__Collected data entries__.
--

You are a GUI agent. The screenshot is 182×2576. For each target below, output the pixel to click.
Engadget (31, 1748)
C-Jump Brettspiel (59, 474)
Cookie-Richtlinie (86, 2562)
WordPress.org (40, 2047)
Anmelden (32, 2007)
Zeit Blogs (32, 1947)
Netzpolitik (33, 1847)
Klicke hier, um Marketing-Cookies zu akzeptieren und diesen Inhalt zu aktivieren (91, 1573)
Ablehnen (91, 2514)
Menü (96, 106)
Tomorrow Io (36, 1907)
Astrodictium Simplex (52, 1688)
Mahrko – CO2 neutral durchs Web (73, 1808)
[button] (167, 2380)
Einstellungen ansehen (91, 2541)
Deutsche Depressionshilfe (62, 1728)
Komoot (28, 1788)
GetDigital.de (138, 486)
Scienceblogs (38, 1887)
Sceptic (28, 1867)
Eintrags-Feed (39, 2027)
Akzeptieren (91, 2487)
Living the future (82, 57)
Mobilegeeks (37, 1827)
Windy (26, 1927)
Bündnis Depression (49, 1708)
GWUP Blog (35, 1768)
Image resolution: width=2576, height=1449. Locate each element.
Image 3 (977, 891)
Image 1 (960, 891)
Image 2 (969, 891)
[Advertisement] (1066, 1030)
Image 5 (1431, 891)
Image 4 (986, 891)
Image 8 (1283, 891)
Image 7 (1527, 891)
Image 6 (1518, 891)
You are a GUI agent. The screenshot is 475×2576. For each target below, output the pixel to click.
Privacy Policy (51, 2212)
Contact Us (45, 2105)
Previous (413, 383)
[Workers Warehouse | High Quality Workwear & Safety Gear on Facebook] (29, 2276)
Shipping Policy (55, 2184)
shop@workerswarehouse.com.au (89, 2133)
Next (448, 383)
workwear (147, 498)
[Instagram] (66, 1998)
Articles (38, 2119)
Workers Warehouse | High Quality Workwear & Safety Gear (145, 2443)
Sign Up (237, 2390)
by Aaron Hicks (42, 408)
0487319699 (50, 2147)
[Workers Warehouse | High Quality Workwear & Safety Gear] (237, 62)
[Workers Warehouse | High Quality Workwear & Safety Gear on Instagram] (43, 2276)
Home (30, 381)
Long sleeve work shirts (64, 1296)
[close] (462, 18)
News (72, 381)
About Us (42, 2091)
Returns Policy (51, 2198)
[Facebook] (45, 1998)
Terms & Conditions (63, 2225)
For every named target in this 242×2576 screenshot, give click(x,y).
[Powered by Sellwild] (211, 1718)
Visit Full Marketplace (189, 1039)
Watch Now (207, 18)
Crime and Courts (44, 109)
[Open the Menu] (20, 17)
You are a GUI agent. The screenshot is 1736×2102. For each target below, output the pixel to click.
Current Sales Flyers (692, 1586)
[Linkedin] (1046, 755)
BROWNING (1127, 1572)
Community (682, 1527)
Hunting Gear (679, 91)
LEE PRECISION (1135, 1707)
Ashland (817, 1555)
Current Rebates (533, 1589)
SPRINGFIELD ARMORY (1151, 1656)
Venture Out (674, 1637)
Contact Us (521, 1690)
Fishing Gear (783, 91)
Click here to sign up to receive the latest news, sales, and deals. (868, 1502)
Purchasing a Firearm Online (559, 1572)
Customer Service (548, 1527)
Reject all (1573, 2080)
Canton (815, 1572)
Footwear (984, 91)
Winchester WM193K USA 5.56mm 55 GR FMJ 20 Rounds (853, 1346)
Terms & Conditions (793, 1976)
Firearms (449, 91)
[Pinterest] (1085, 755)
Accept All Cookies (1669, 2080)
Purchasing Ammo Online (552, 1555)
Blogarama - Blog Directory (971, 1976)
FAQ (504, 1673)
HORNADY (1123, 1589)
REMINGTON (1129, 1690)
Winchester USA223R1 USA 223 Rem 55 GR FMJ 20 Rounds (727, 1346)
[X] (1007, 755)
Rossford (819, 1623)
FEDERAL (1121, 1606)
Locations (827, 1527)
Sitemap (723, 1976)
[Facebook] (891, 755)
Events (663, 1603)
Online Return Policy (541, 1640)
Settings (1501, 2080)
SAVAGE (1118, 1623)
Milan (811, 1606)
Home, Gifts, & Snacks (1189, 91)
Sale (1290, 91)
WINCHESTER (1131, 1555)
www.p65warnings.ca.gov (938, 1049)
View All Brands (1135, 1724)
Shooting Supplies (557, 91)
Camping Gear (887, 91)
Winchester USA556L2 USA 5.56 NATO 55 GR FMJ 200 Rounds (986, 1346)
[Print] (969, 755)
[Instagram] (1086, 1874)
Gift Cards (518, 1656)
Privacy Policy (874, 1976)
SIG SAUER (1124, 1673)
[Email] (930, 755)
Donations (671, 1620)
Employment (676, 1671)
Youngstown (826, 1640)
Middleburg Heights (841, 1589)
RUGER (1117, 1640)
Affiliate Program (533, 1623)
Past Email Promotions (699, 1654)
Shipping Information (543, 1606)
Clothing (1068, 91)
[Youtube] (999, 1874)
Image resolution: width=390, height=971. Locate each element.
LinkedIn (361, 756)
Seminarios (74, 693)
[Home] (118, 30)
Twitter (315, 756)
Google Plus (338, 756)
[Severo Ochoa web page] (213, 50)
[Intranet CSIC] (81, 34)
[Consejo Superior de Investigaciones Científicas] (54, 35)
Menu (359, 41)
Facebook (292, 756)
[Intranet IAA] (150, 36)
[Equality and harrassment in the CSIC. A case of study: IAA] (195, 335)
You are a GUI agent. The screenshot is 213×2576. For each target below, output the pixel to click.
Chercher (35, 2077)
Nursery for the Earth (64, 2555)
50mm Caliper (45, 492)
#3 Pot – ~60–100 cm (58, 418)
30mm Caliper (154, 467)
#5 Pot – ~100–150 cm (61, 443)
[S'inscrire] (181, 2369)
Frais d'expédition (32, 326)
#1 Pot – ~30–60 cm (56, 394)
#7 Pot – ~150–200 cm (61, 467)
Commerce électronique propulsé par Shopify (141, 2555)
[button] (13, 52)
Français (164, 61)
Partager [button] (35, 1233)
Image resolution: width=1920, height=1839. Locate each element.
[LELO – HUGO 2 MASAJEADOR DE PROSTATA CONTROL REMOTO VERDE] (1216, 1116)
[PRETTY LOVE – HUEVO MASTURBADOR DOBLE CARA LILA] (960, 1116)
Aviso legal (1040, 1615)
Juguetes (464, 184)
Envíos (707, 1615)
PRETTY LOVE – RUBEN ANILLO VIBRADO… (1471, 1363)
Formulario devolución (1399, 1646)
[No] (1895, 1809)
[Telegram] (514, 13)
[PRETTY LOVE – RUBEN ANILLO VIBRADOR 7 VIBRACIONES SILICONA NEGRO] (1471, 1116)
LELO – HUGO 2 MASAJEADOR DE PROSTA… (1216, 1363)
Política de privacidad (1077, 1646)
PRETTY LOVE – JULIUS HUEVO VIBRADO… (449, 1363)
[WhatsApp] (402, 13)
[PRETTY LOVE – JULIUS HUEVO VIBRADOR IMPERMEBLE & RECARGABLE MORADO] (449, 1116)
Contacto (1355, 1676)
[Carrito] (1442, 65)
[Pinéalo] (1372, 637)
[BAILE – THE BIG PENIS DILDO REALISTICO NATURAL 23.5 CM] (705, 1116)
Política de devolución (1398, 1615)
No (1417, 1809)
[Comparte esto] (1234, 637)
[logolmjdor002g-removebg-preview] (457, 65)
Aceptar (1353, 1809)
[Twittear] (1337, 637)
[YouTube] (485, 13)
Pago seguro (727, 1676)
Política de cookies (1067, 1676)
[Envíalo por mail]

--

__Required work__.
From the data, list each line in which the string "LOVE" appears.

__Response__.
[PRETTY LOVE – HUEVO MASTURBADOR DOBLE CARA LILA] (960, 1116)
PRETTY LOVE – RUBEN ANILLO VIBRADO… (1471, 1363)
[PRETTY LOVE – RUBEN ANILLO VIBRADOR 7 VIBRACIONES SILICONA NEGRO] (1471, 1116)
PRETTY LOVE – JULIUS HUEVO VIBRADO… (449, 1363)
[PRETTY LOVE – JULIUS HUEVO VIBRADOR IMPERMEBLE & RECARGABLE MORADO] (449, 1116)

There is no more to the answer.